_Exercise_
Search the records that follow and extract every line containing the string "width".

_Material provided_
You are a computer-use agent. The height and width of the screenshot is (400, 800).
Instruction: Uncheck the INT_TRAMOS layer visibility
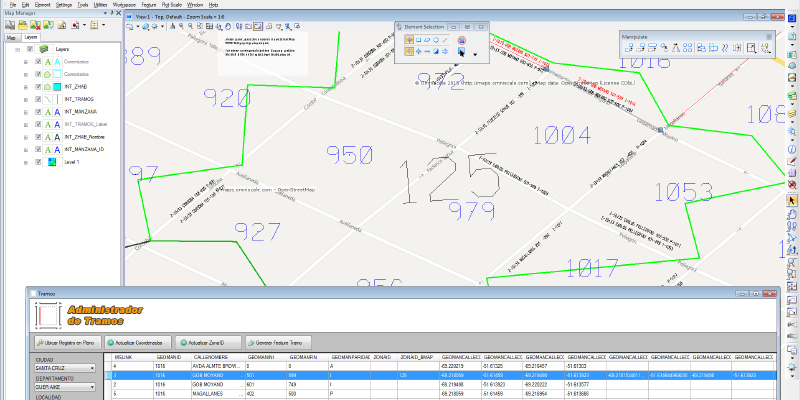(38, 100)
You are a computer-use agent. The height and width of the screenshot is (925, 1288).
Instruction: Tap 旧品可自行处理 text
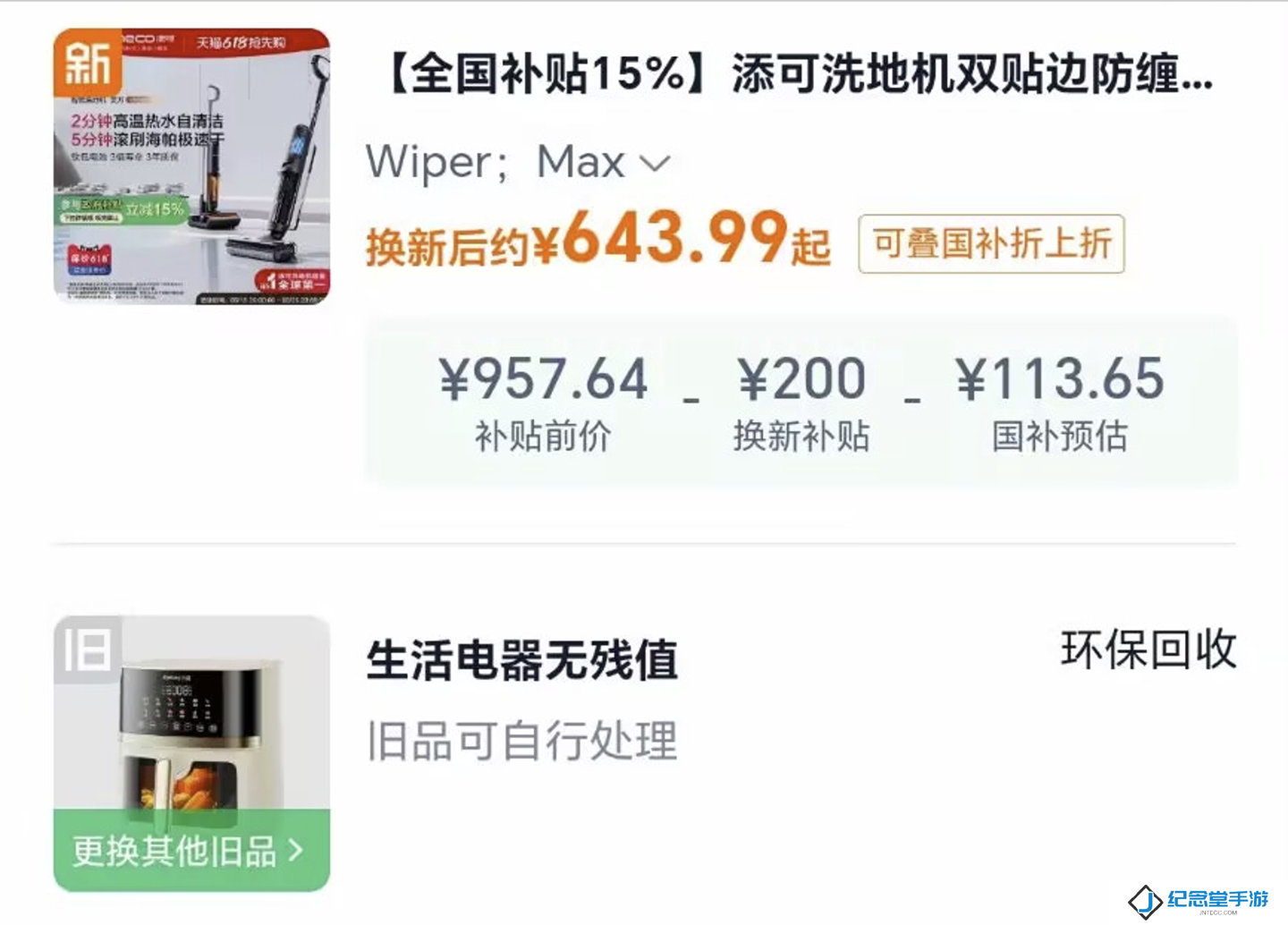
* * *
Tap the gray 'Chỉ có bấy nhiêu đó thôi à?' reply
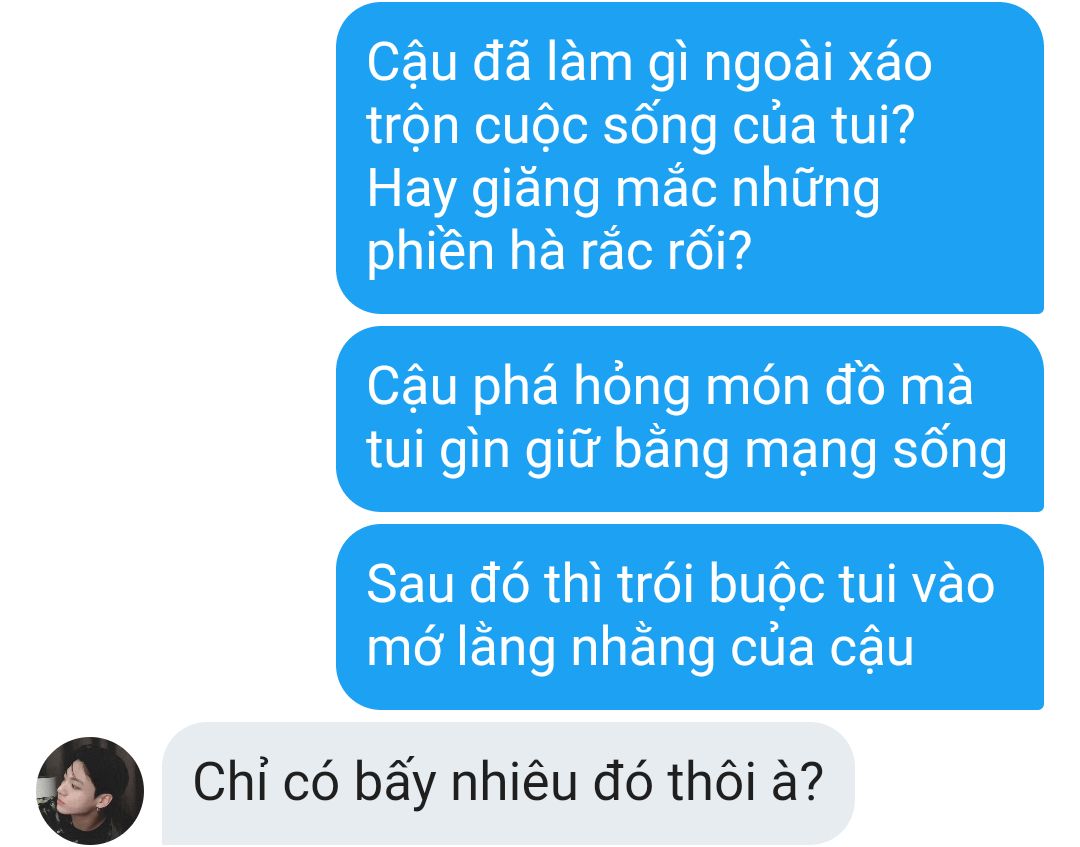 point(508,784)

_Output of the task_
You are a computer-use agent. The height and width of the screenshot is (400, 800).
You are a computer-use agent. The height and width of the screenshot is (925, 1288).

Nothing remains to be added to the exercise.